Todo lo bueno

El juego oprime y libera, el juego arrebata, electriza, hechiza. Está lleno de las dos cualidades más nobles que el hombre puede encontrar en las cosas y expresarlas: ritmo y armonía

—“Homo Ludens”, Johan Huizinga

 

 

Amo los JJ.OO. y casi muero de (no, exagero), digo, sentí mucha tristeza cuando aplazaron la versión de este año en Japón para el próximo porque COVID-19, que además me quitó mi cumpleaños. Tengo 28 todavía.

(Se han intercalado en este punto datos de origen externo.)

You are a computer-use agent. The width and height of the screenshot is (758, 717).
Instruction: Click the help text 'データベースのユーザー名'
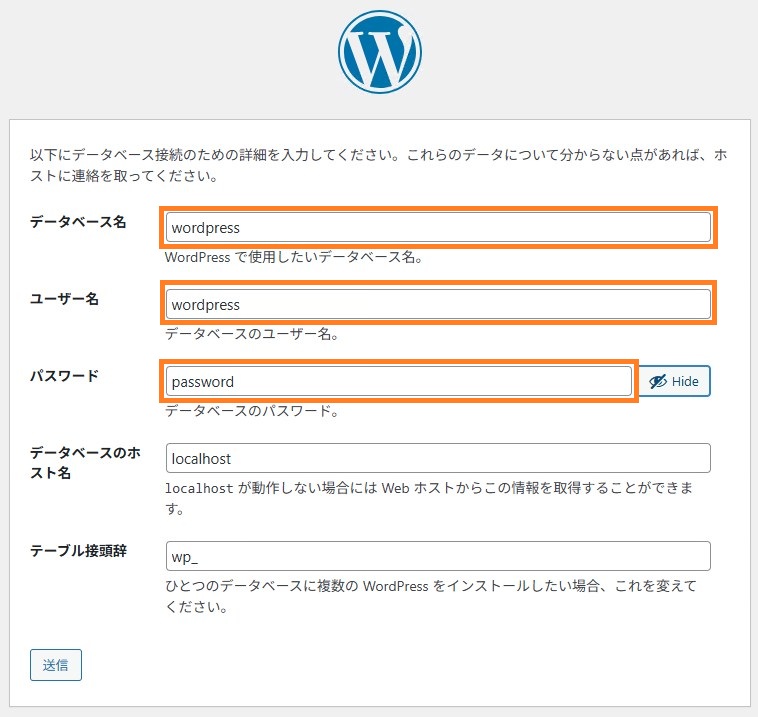coord(251,334)
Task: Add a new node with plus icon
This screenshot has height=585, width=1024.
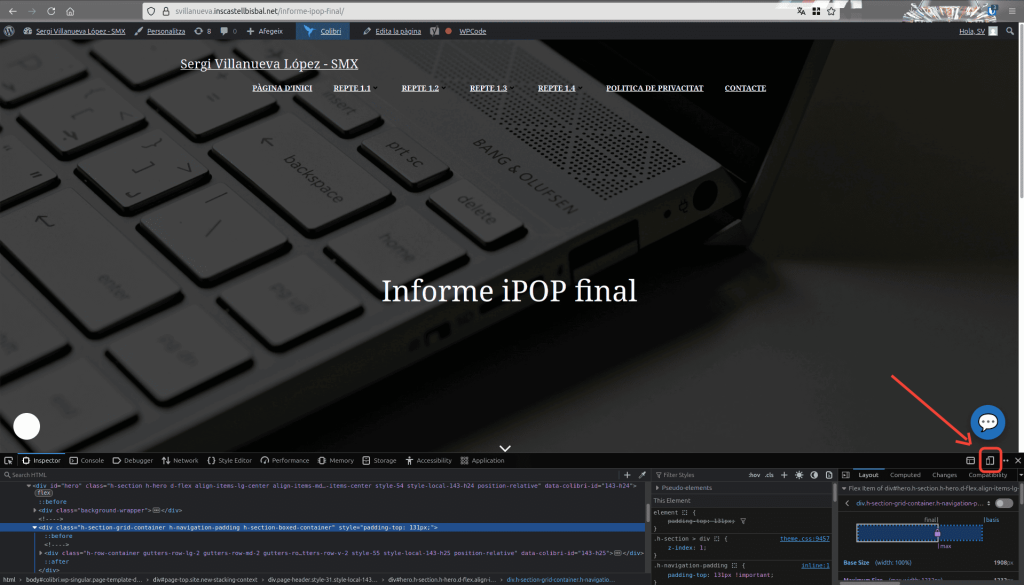Action: [x=627, y=475]
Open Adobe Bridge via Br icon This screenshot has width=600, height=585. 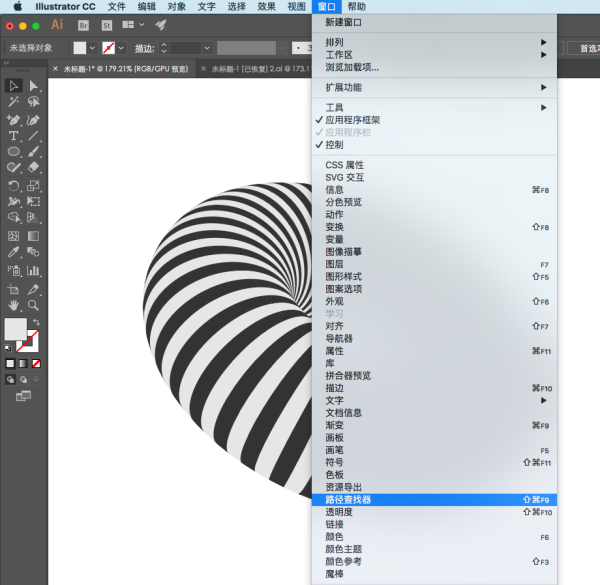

Uno de los grandes momentos de la obertura de la edición del 2012, junto con el desfile de la delegación chilena con “West End Girls” de fondo (inmerecido, por cierto), el reconocimiento a esa bacanidad de la seguridad social que es el NHS, las spice girls y las modelos noventeras vestidas por Alexander McQueen, fue el remix de Kate Bush que musicalizó este homenaje a la proeza poshumana posible gracias al deporte (y a la teoría nómade, pero eso es más largo).

Visto un polerón Puma y unas mancuernas me esperan en el dormitorio. Soy una convertida y ahora veo todo lo bueno en lo que ya era bueno. En una línea de tiempo alternativa le estoy escribiendo una sentida carta de disculpas a mi profesora de educación física de la media por todos los cuatros, todas las rabias. En esta línea, no obstante, no soy esa persona, sino quien le pondría RUTH a una eventual hija solo para fanfarronear con que, además del personaje bíblico, es el acrónimo de Running Up That Hill.